(Dataset entries)

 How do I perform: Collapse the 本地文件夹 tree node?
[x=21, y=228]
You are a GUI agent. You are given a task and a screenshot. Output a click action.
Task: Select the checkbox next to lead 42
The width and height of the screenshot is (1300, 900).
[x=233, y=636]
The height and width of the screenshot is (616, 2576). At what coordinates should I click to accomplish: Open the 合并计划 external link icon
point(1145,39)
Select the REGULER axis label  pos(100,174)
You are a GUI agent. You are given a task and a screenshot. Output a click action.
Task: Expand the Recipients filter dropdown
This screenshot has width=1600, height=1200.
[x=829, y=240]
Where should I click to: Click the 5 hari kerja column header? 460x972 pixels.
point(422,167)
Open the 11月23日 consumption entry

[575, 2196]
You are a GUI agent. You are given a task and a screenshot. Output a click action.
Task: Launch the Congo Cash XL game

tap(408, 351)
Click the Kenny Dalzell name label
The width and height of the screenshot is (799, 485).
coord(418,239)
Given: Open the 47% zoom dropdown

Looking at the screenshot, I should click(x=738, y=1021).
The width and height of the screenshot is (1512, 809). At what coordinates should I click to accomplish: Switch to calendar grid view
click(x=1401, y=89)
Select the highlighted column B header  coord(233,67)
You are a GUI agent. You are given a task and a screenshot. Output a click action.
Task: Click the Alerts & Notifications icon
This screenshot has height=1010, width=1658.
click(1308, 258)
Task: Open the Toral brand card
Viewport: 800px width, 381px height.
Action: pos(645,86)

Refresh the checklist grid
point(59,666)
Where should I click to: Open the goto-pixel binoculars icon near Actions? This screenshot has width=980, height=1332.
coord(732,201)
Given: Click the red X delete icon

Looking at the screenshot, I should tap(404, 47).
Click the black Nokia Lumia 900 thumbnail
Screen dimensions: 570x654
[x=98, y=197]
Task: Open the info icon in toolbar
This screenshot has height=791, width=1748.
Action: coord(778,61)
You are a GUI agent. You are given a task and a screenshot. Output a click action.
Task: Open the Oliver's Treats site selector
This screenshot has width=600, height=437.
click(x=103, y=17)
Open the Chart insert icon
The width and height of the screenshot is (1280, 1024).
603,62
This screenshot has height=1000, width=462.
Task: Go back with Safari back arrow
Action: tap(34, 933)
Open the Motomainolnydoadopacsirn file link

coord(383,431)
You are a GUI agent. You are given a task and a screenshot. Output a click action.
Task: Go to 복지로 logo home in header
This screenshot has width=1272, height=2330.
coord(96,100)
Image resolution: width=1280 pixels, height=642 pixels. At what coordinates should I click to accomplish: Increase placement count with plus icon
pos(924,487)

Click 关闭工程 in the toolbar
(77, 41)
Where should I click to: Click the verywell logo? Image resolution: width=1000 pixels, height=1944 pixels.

**WHAT YOU HAVE TO DO**
All that is wanted is an exact copy of the lines above from the one with "Where should I click to: Open" through the one with "Task: Open the Oliver's Treats site selector", with both ends included.

**PROBLEM SOLUTION**
Where should I click to: Open the goto-pixel binoculars icon near Actions? This screenshot has width=980, height=1332.
coord(732,201)
Given: Click the red X delete icon

Looking at the screenshot, I should tap(404, 47).
Click the black Nokia Lumia 900 thumbnail
Screen dimensions: 570x654
[x=98, y=197]
Task: Open the info icon in toolbar
This screenshot has height=791, width=1748.
Action: coord(778,61)
You are a GUI agent. You are given a task and a screenshot. Output a click action.
Task: Open the Oliver's Treats site selector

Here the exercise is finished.